- **To do**
Each line of the listing that includes the string "computer" is to be identified and copied.
[[ Exercise data open ]]
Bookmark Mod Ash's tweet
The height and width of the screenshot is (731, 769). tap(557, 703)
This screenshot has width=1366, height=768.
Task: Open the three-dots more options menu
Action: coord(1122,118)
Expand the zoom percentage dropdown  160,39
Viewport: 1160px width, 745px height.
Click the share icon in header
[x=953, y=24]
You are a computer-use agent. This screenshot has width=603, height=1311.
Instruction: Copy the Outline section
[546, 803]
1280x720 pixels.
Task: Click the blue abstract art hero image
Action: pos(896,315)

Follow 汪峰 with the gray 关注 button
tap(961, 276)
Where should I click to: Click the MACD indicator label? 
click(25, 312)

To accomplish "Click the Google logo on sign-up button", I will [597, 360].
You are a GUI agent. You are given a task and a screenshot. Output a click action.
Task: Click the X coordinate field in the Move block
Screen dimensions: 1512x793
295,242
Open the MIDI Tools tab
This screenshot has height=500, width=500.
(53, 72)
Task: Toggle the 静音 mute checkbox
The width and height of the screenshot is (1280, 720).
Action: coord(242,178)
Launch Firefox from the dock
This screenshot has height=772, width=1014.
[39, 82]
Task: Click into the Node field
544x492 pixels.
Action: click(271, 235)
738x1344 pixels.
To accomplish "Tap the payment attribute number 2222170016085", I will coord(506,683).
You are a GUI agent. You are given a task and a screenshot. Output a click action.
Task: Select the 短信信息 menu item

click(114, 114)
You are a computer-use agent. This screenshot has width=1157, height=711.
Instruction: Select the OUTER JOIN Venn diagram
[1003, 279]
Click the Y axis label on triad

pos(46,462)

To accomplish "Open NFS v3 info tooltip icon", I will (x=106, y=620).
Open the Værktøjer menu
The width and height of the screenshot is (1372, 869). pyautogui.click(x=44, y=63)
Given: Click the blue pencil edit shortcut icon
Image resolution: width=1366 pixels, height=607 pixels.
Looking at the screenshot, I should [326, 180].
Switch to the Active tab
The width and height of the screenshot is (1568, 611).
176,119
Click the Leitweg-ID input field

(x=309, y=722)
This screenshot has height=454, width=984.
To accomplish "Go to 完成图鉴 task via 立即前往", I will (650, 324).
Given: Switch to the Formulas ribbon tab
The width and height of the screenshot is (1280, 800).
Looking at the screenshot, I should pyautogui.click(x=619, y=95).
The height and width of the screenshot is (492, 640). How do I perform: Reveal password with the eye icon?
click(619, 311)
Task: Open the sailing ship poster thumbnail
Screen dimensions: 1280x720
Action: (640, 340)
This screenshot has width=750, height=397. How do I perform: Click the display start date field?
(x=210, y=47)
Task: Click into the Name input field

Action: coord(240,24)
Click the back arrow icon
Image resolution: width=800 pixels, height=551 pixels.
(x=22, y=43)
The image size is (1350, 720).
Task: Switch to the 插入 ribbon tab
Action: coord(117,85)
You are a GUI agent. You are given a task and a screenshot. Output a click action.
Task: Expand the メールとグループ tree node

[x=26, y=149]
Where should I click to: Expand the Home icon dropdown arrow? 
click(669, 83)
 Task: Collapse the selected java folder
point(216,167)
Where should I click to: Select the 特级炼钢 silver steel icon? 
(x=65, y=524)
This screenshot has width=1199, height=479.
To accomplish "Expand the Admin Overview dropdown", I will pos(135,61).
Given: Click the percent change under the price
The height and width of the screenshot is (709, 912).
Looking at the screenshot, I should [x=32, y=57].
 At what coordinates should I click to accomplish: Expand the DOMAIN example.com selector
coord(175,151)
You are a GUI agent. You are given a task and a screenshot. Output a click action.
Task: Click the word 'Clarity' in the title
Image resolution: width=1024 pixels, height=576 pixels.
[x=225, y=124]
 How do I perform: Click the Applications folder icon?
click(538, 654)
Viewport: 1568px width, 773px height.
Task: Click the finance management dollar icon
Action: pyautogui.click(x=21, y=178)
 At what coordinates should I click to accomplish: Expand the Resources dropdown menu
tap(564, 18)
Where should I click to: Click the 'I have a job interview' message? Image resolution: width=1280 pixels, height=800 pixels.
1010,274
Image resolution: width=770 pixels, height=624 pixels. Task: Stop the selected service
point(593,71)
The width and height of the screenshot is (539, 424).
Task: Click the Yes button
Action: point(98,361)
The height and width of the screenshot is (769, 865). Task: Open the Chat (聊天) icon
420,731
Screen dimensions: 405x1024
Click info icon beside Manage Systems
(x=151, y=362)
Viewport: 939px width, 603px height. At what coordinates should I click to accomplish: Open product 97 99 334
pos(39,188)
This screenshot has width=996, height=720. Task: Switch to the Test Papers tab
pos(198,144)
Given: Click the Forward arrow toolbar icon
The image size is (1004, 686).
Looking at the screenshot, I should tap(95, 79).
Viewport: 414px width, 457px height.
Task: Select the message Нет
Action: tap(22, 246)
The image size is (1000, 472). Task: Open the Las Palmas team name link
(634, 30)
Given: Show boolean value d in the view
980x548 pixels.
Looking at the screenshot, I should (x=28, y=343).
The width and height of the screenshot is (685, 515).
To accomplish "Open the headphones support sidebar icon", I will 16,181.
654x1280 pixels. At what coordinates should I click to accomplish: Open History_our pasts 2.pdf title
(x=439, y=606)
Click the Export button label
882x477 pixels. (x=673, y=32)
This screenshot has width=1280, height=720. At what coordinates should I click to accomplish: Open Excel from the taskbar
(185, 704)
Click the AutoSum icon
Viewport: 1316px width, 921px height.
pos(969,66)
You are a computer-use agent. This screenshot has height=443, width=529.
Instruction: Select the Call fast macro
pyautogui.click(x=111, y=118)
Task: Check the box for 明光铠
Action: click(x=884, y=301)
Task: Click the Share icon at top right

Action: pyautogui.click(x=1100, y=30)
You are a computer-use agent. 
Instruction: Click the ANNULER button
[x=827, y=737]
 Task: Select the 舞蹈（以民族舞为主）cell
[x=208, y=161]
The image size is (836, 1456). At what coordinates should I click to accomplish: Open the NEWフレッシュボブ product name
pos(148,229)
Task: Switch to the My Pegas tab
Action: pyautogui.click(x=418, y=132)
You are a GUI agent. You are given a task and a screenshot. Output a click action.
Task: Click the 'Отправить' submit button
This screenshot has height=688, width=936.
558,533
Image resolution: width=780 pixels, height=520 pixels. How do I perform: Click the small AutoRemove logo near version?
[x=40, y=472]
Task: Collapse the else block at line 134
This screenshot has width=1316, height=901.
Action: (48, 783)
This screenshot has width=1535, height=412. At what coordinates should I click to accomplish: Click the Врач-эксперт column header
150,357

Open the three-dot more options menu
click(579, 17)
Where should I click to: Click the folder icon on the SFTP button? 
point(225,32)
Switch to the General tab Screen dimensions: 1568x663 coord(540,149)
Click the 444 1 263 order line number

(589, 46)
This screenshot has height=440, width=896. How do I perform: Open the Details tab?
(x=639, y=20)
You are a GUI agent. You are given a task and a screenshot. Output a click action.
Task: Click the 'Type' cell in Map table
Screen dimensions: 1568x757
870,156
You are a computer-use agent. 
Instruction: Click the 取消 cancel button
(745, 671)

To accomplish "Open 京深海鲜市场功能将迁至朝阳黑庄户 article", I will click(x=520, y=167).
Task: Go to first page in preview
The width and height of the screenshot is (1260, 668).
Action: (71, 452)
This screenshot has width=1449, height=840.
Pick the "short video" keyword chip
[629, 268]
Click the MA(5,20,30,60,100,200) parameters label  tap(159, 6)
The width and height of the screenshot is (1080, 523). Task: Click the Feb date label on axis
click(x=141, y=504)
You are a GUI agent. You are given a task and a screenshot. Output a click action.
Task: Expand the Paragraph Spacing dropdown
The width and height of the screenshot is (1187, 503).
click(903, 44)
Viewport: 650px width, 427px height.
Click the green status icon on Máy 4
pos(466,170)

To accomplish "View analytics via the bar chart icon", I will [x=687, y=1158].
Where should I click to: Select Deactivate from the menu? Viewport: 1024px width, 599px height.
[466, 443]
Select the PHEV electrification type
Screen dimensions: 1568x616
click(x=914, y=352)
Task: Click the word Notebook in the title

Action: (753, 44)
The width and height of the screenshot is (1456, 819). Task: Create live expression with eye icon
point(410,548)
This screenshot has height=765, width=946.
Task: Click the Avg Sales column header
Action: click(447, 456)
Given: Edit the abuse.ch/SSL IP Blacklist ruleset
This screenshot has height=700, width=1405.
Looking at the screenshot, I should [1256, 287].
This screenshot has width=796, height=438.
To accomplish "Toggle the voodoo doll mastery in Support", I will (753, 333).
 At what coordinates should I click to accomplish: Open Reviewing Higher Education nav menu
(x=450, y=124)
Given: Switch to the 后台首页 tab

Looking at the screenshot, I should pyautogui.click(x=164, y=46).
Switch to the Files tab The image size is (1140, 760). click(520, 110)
[[ Exercise data closed ]]
- **Answer box**
You are a computer-use agent. This screenshot has width=603, height=1311.
You are a computer-use agent. This screenshot has width=1157, height=711.
You are a computer-use agent. This screenshot has height=443, width=529.
You are a computer-use agent. 
You are a computer-use agent. 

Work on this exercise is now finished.